Anxiety and Hyperventilation
Stress and anxiety can produce a surprisingly physical combination of coldness and dizziness. When your fight-or-flight response kicks in, your breathing rate increases. If there’s no physical exertion to match that rapid breathing, you end up exhaling too much carbon dioxide. This shifts the chemistry of your blood (lowering CO2 levels), which causes blood vessels to narrow, including the ones supplying your brain. The result is dizziness, tingling in your hands and lips, a pounding heartbeat, and cold or clammy extremities.
This can happen during a panic attack, but it also happens during prolonged low-grade stress. You may not even realize your breathing pattern has changed. Slowing your breath deliberately, breathing out for longer than you breathe in, and sitting or lying down can interrupt the cycle. The symptoms themselves are not dangerous, but they can feel alarming, which tends to make the anxiety worse.
Vitamin B12 Deficiency
Vitamin B12 plays a dual role that explains both symptoms.
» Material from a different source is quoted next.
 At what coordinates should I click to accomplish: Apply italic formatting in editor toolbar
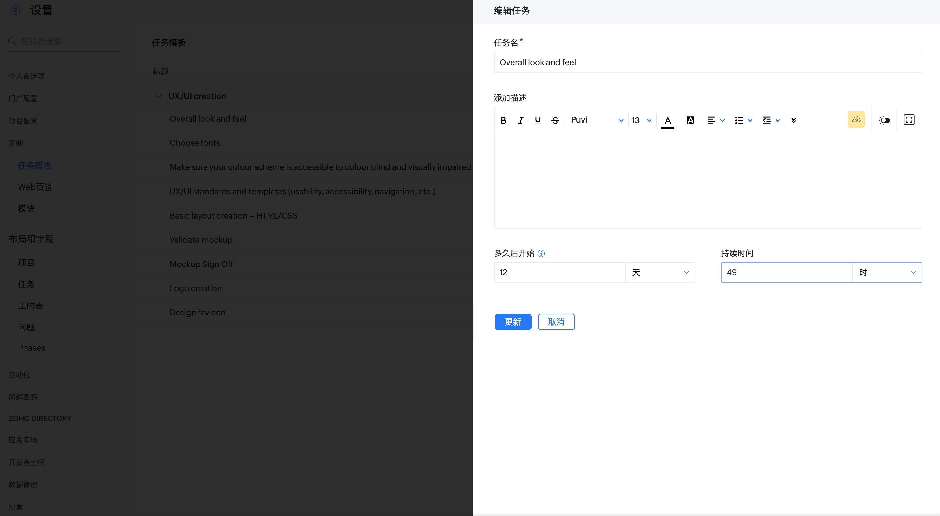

First, like iron, it’s essential for making healthy red blood cells. A deficiency leads to a type of anemia where your red blood cells are abnormally large and inefficient at carrying oxygen, producing the same cold-and-dizzy pattern as iron deficiency. Second, B12 is critical for maintaining the protective coating around your nerves. Without it, nerve signaling deteriorates, which can cause numbness, tingling, balance problems, and a kind of dizziness that feels more like unsteadiness than lightheadedness.
B12 deficiency is more common in people over 50 (because stomach acid production decreases with age, making B12 harder to absorb), in vegans and vegetarians (since B12 comes almost exclusively from animal products), and in people taking certain acid-reducing medications long term.
When These Symptoms Signal an Emergency
Most of the time, feeling cold and dizzy reflects something correctable like a nutritional gap or dehydration. But certain combinations demand immediate attention. Cold, clammy skin paired with sudden dizziness, chest pressure or pain, shortness of breath, or nausea can signal a heart attack. This is especially true if the symptoms come on suddenly rather than building over days or weeks. Sudden dizziness with weakness on one side of your body, slurred speech, or vision changes suggests a stroke. In either case, call emergency services rather than waiting to see if symptoms improve.
Narrowing Down the Cause
Because several conditions share these two symptoms, paying attention to the pattern helps. If you feel cold and dizzy mainly when you haven’t eaten in several hours, blood sugar is a likely factor. If it happens mostly when you stand up, dehydration or low blood pressure is worth investigating. If the symptoms are constant regardless of position or meals, anemia, thyroid problems, or B12 deficiency become stronger possibilities. And if the episodes coincide with stress, racing thoughts, or a tight chest, anxiety-driven hyperventilation is a common explanation.
A basic set of blood tests covering a complete blood count, ferritin, thyroid function, B12 levels, and fasting blood sugar can rule in or out most of these causes in a single visit. Many of them are straightforward to treat once identified.